The Architectural Artificial Intelligence Research Lab has been awarded a major grant from the Ministry of Science and Technology to advance METROPOLIS, an urban digital twin project developed with Tel Aviv.
Cities face urgent challenges, including sustainable growth, climate resilience, energy optimization, mobility management, and social inclusion. Addressing these issues requires adaptive, data-driven planning tools that can help city teams understand complex urban systems and evaluate alternatives before decisions are implemented.
Urban Digital Twins (UDTs) can integrate real-time urban data with advanced AI models to support more effective urban governance. In practice, however, their implementation remains limited. Urban data is often fragmented and heterogeneous, AI models require incompatible inputs, software ecosystems are difficult to connect, and cities often lack workflow orchestration and benchmarking tools. These barriers limit accessibility, scalability, and trust.
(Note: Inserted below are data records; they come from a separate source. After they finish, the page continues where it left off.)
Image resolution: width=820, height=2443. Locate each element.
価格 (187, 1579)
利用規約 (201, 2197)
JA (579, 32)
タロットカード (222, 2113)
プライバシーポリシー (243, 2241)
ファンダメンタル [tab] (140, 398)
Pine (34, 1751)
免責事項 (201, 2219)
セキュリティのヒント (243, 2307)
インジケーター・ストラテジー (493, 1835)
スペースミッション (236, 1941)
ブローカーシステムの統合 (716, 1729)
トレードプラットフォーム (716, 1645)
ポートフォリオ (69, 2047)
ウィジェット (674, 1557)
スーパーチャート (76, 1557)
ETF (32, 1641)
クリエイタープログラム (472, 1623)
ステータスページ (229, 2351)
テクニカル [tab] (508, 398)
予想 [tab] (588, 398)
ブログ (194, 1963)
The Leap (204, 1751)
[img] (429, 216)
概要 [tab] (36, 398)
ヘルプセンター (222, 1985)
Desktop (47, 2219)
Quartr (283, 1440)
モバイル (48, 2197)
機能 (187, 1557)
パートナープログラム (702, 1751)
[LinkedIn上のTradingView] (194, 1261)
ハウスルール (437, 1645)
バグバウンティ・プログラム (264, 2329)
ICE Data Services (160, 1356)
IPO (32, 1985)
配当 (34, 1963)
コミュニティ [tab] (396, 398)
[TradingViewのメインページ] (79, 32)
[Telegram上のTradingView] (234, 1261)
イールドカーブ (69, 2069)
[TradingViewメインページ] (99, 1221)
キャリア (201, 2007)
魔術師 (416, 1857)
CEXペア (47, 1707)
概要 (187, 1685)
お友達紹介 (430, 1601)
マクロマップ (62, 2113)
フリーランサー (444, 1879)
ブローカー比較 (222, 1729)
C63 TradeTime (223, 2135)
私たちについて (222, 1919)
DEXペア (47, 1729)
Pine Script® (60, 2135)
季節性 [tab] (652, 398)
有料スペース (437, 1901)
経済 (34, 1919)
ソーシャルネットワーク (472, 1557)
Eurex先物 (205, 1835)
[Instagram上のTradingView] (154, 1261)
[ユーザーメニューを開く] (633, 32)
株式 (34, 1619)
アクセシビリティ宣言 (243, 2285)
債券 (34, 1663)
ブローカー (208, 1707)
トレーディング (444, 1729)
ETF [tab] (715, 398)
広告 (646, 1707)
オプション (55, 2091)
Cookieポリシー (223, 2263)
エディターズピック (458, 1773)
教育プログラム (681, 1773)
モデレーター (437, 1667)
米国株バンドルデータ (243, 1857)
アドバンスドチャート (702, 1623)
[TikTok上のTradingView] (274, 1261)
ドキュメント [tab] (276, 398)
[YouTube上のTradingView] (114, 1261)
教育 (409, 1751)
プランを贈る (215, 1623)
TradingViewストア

METROPOLIS seeks to overcome these challenges by developing an interoperable, AI-based UDT framework. The framework will include an AI data interoperability engine, a modular interface for deploying urban AI models, model orchestration for generating complex scenarios, comparative benchmarking of model performance, and intuitive decision-support interfaces.
The project will be validated through a pilot deployment in Tel Aviv, evaluating technical performance, usability for planning workflows, governance impact, and replicability for other cities. By making UDT technology more accessible, METROPOLIS aims to establish practical standards for AI integration and accelerate research in urban AI.